July 22, 2019

  • Music for 2 Pianos by Daniel Ott

     

    Falling Pieces: The Music of Daniel Ott
    88 Squared: Jeffrey Savage and Karen Savage, pianos.
    Navona Records 6233
    Total Time:  28:00
    Recording:   ****/****
    Performance: ****/****

    Composer Daniel Ott currently teaches Julliard and Fordham University.  He is a recipient of honors from the Academy of Arts and Letters and ASCAP Foundation with numerous commissions for his music all over the world.  The current brief release focuses on two pieces for two pianos.

    First is a single-movement work Pieces of Reich (2004, rev. 2008).  The music’s reference is to Steve Reich’s Music for Pieces of Wood.  Ott’s contribution was to serve as a prelude to a choreographed presentation of the other work.  He transcribed the Reich for two pianos and then created this piece as the opening companion.  The sound of the music here is a more modern one with explorations of motives and whirls of sound that are transferred in dialogue between the two instruments.  There are some rather fascinating moments of Romantic-like melodies as well as pulsing references to the Reich along the way.

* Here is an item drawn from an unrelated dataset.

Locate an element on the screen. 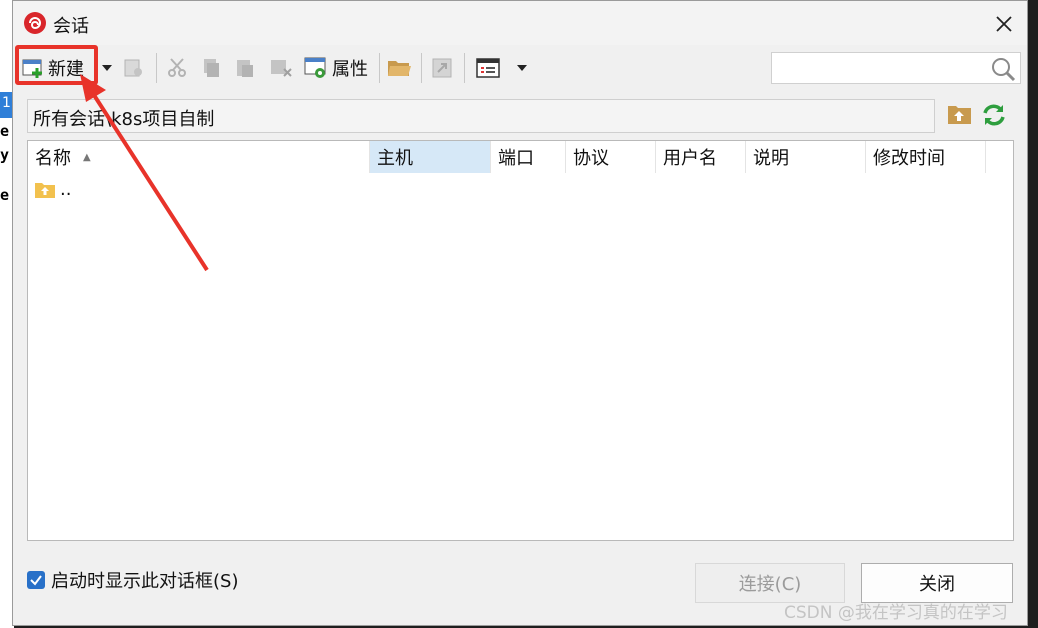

    The other work on the release is Fantasy on a Falling Line (2014) which was commissioned by the performers here.  Seven sections move seamlessly exploring the opening falling chords that start the “Prelude” with a somewhat unassuming way.  There is a sort of sadness to them which will be exploited as the work continues.  These falling harmonies are punctuated by echoes in the nether regions of the piano.  Ott blends the more atonal structures and angular lines with more traditional, almost romantic suggestions, as the two concepts enter into interplay between the two pianos.  The music has some great drive with ostinato patterns being transferred from one instrument to the other while a primary melodic thread pops over the top.    Each of the three “movements” further explore one aspect of these falling motifs separated by interludes.  The work concludes with a “Postlude”.

    Both pieces are important additions to the two-piano repertoire giving performers a chance to shift mood from more intense atonal writing to often touching open arabesques.  88 Squared are perfectly matched to create performances that are well-shaped and filled with excellent interaction enhanced by technical clarity and great virtuosity.